Space Park Leicester marks hugely successful first year as Space City launches

Copyright: Martine Hamilton Knight

Space Park Leicester, the city’s hub for space research and innovation, is celebrating a year of unprecedented successes as it marks the first anniversary of its opening.

It comes as a new ‘Space City’ cluster is launched today (14 March) in Leicester that will create one of the largest and most connected Enterprise Zones for space-related activities in the UK.

Spokespeople from Space Park Leicester and University of Leicester reflected on a hugely successful year for the pioneering £100 million space hub and gave a glimpse of its next phase of development.

Space Park Leicester, officially opened by British astronaut Tim Peake in March 2022, is a unique single-site science and innovation park dedicated to – and specifically designed for – space-related companies and researchers, covering enterprise, innovation and teaching. A strategically placed space sector cluster with a national and international focus, it is forecast to contribute £750 million a year to the UK space sector over the next decade.

During its first year, it has landed 5 major Foreign Direct Investments, created 125 new jobs and hosted more than 200 events and visits. Over 20 leading organisations with a wealth of experience collaborating with industry and public sector bodies, both in the UK and globally, now reside at Space Park Leicester, including Rolls Royce, Airbus, Northrop Grumman, Satellite Applications Catapult, CGI, EarthSense and Maxar. The NERC funded National Centre for Earth Observation also has its headquarters at Space Park Leicester.

Professor Richard Ambrosi, Executive Director of Space Park Leicester, said: “We are proud of the success achieved in this first year and since the opening of Space Park Leicester and look to the future. It is a testament to the talented team of people working tirelessly across science, engineering, operations and commercial functions. We continue to build on our heritage in the space sciences and look forward to increasing our collaboration with industry, national and international partners. Our ambition for the future is captured by our growing science portfolio and plans to physically expand into a commercially focused additional phase of Space Park Leicester called Digital Space Futures.”
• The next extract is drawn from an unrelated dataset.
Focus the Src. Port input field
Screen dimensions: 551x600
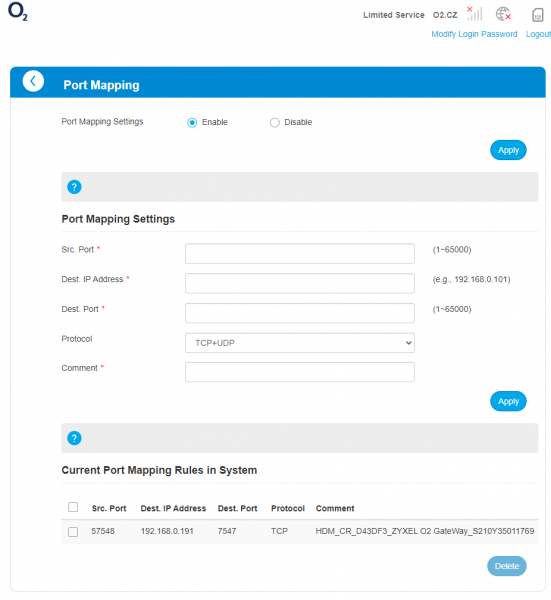[300, 253]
Space Park Leicester will be a cornerstone of Leicester’s Space City cluster, dedicated to space research, production, manufacture and development, and will make Leicester a key part of the UK’s Space Spine. The cluster will also be home to non-space related knowledge economy businesses, those working towards decarbonisation, innovative start-ups and established businesses looking for grow on space.

Representing up to £233 million of investment, the Space City partnership includes Space Park Leicester, University of Leicester, DOCK, National Space Centre, Leicester City Council, and the Leicester and Leicestershire Enterprise Partnership (LLEP). Space City is part of the Loughborough and Leicester Science and Innovation Enterprise Zone.

President and Vice-Chancellor of the University of Leicester Professor Nishan Canagarajah  said: “This is the launchpad for an exciting new chapter in our city’s space history. From its beginnings sixty years ago at the University, we have grown space activity to unlock its huge potential to advance learning, to stimulate inward investment, innovation and growth and to address the challenging problems of our time. Space City Leicester is exciting, it is bold and it is built upon a heritage of success. I would like to thank all our supporters, industrial partners, LLEP and the Leicester City Council for their steadfast commitment to this ambitious endeavor.”

Space Park Leicester builds on the University of Leicester’s 60-plus year heritage as a hub for the UK space sector and collaborator with international space agencies. Since the formation of the University’s Space Research Group, now the largest in Europe, it have been involved in more than 90 space missions and had at least one instrument operating in space in each year since 1967.

Professor Emma Bunce, Director of the Institute for Space at the University of Leicester, said: “The University of Leicester has a long history of excellence and innovation in the space sciences. We are home to world-leading space research in astrophysics, planetary science, and space-based observations of our own precious planet, and we have a long heritage in designing, developing, and building space instrumentation. We are leading interdisciplinary work bringing space-focused arts, humanities, and social sciences into dialogue with STEM disciplines for the first time, creating transformational opportunities for advancing knowledge and boosting the regional economy.

“We have sent a Leicester-built X-ray instrument to Mercury, we are taking a leading role in the international James Webb Space Telescope and we are patiently awaiting the launch next month of the European Space Agency’s Jupiter Icy Moons Explorer – known as JUICE – a mission which scientists here in Leicester helped to develop. Space City has the potential to be a launchpad for education, innovation, and exploration.”